Vous avez dit populaire ?

Que Jérôme Savary n’aime pas l’opéra baroque, on le savait déjà. Seuls les naïfs pouvaient faire semblant de l’ignorer.

Qu’il ait entrepris de l’évacuer de la salle Favart, pour pouvoir s’adonner à ce qui lui semble seul digne d’un Théâtre Musical Populaire, genre « Irma la Douce » ou Chano Pozo, on commençait à s’en douter.

L’affaire des tarifs du Ritorno d’Ulisse en 2002 éclaire cette entreprise de démolition d’un jour sans pitié.

Acte I : à la lecture de la brochure si joliment colorée du TMP – saison 2001/2002, l’amateur d’opéra baroque tressaille de joie : « Il Ritorno » de Monteverdi, version Christie-Noble, au programme en mars 2002 ! Une séance de rattrapage inespérée pour les absents au festival de Beaune 2000.

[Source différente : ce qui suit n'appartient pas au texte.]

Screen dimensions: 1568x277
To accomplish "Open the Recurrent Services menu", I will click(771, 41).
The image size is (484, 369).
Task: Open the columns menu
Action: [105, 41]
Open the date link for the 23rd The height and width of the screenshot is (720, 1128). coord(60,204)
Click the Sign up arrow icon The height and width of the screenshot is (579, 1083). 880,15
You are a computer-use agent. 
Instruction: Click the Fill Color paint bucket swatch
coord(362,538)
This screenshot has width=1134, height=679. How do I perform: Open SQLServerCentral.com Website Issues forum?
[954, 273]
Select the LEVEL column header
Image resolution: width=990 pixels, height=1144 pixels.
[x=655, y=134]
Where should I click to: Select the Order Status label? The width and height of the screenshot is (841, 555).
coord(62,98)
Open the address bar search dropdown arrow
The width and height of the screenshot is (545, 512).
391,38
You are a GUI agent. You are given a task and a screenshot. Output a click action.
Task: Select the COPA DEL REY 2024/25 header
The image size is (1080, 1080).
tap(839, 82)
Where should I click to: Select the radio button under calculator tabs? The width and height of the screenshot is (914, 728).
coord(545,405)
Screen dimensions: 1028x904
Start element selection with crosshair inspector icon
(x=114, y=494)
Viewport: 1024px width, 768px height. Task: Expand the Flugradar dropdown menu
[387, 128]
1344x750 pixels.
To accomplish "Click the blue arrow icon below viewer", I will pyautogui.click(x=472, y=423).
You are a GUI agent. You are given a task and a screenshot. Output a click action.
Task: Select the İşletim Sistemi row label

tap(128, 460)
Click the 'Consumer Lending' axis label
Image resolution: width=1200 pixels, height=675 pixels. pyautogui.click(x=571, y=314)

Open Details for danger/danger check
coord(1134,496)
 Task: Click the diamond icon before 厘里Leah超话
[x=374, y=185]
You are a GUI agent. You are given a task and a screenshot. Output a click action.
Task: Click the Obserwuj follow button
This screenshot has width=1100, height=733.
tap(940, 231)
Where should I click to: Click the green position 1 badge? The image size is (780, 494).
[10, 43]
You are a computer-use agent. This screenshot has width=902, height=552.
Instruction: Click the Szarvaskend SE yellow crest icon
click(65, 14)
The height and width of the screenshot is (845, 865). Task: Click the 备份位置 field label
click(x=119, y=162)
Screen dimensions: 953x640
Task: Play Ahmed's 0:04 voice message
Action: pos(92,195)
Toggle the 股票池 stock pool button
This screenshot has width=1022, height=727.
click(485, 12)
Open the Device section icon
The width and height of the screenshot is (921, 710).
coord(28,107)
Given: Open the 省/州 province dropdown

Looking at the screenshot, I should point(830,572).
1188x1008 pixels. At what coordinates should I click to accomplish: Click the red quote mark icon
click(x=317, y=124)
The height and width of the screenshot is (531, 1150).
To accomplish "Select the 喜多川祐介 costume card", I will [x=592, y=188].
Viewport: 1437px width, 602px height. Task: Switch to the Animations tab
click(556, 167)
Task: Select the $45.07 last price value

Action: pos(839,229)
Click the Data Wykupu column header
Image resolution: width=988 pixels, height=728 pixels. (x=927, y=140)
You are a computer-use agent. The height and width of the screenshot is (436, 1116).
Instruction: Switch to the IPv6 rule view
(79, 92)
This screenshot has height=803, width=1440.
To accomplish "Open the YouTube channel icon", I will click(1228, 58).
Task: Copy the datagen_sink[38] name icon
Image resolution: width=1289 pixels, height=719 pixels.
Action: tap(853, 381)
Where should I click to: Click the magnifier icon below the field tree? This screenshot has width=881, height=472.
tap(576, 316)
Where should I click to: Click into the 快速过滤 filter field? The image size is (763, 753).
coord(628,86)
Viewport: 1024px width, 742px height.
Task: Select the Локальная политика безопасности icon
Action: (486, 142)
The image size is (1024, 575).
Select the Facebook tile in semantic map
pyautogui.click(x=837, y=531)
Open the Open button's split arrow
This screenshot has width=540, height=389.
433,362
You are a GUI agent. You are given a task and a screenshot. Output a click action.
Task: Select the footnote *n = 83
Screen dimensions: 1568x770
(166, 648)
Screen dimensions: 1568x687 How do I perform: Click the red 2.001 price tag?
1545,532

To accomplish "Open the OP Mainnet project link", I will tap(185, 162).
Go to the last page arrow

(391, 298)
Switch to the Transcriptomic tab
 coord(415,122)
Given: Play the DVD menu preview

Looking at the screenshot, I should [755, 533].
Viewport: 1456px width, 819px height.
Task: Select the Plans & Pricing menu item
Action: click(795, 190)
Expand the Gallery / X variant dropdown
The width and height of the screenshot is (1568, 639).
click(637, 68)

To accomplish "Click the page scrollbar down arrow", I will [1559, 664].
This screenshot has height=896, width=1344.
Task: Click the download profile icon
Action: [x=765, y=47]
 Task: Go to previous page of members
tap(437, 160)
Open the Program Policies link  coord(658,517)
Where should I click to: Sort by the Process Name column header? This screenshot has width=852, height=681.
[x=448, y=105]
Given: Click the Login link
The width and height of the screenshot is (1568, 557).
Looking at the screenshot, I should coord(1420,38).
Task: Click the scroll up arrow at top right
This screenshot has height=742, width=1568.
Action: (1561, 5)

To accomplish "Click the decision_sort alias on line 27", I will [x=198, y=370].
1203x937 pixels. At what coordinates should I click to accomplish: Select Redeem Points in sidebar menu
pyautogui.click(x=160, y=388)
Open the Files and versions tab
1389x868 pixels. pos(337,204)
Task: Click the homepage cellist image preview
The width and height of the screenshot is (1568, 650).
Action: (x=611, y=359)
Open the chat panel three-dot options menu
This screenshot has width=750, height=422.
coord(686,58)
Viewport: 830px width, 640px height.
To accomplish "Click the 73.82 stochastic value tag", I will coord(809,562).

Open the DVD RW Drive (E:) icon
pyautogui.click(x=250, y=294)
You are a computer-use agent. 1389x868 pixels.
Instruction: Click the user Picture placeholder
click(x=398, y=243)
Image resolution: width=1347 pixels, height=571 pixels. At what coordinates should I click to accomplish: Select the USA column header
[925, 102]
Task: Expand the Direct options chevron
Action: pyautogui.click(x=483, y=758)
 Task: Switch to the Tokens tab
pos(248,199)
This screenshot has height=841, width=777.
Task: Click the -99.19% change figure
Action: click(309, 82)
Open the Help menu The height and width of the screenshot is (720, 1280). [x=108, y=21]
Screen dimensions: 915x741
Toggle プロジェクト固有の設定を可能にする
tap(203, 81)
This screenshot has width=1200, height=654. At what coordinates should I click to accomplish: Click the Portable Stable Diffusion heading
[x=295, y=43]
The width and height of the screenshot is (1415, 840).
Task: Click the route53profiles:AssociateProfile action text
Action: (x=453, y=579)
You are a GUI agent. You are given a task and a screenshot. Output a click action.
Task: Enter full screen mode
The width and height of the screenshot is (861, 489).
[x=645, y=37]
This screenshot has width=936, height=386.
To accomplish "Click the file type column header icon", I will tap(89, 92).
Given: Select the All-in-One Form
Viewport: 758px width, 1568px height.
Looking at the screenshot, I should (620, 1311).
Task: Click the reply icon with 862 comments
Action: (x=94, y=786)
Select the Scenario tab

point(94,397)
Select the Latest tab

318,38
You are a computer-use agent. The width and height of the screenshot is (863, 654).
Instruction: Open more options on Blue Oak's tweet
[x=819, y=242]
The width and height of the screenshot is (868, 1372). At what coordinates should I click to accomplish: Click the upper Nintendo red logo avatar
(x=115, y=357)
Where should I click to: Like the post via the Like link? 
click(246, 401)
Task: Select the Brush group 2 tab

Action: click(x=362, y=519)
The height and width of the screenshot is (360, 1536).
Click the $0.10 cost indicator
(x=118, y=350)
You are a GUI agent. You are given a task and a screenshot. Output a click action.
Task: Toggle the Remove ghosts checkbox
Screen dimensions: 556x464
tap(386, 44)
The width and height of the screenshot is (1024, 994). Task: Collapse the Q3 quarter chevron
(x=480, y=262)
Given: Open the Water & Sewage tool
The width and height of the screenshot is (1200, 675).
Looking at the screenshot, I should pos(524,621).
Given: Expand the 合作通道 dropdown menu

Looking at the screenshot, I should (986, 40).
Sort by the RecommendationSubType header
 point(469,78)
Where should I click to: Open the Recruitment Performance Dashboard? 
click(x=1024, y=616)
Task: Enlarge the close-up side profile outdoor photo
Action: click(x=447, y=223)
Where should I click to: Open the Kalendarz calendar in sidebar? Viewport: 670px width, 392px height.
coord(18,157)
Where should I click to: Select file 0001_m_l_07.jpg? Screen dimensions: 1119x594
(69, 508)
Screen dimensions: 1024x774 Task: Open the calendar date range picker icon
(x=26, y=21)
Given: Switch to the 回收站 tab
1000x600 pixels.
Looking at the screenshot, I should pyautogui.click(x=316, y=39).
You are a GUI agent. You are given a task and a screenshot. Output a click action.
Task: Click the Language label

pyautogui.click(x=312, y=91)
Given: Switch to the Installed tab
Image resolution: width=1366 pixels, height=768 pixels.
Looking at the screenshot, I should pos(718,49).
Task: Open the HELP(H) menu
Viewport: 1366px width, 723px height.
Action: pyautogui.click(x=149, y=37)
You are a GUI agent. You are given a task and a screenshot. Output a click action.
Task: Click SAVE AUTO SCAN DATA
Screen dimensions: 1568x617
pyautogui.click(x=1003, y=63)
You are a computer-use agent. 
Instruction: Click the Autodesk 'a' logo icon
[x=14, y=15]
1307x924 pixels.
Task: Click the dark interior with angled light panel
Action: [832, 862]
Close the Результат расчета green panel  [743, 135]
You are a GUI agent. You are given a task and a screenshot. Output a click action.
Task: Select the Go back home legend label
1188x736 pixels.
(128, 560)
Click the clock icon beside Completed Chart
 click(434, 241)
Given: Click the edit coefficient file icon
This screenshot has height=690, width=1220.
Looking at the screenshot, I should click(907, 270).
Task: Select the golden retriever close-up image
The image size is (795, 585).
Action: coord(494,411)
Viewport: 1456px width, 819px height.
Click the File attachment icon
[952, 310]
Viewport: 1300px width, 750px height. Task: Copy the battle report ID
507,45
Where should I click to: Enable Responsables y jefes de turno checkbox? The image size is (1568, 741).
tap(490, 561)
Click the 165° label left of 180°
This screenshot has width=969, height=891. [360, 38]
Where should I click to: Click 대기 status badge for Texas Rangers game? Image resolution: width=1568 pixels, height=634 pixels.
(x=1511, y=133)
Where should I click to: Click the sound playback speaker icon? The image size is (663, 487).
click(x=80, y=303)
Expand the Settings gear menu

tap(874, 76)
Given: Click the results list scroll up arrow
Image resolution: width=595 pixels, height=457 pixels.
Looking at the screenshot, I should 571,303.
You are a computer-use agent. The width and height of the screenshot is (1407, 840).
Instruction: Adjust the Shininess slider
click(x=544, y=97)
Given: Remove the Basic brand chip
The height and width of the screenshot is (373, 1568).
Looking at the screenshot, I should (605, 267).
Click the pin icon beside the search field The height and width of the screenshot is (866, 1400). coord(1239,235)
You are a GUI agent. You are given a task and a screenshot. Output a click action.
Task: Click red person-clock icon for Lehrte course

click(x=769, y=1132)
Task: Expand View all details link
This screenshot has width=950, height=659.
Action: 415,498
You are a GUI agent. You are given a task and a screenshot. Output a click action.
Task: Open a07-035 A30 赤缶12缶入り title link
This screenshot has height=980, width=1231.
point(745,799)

Acte II : l’amateur d’opéra baroque commence à avoir mal au porte-monnaie à la lecture des tarifs indiqués dans la dite brochure. Tel qui paye 35 euros (229,58 francs) pour une place catégorie 1 à Irma la Douce ou Chano Pozo, devra payer 99 euros – comme qui dirait 650 francs – pour Ulisse. La catégorie 1, pour les non initiés à la salle Favart, ce n’est pas le grand luxe. C’est seulement la quasi totalité des places d’orchestre, et la grande majorité des premières loges. Inutile de loucher vers la rubrique « tarif réduit » ou « tarif adhérent » : il n’y en a pas. Allez, circulez, plein tarif pour tout le monde.

Acte III : la lettre de Jérôme Savary, datée du 27 juin. Un grand moment théâtral. Sur le thème : un dur métier, si vous saviez ! pas moyen de trouver du fric. Même l’Etat s’en fout. Et pas le moindre mécène à l’horizon ! Du coup, on est obligés de revoir « sensiblement » à la hausse les tarifs de ce « magnifique spectacle ». Notre amateur d’opéra baroque commence à flageoler, se prépare au pire. Et c’est encore pire que le pire !

1 116 francs – oui, mesdames et messieurs, vous avez bien entendu – mille cent seize francs pour la catégorie 1. Respirez un grand coup, et demandez à votre carte Bleue ce qu’elle en pense.

Mais l’honneur est sauf, il y a des places à 15 euros, cent balles si vous voulez. Puisqu’on vous dit que c’est un théâtre po-pu-laire !

Vous ne verrez rien ? pas grave. Quand les places correctes sont à ce prix, on a le droit – au nom de la simple décence – de changer de place à l’entr’acte. Ou même avant.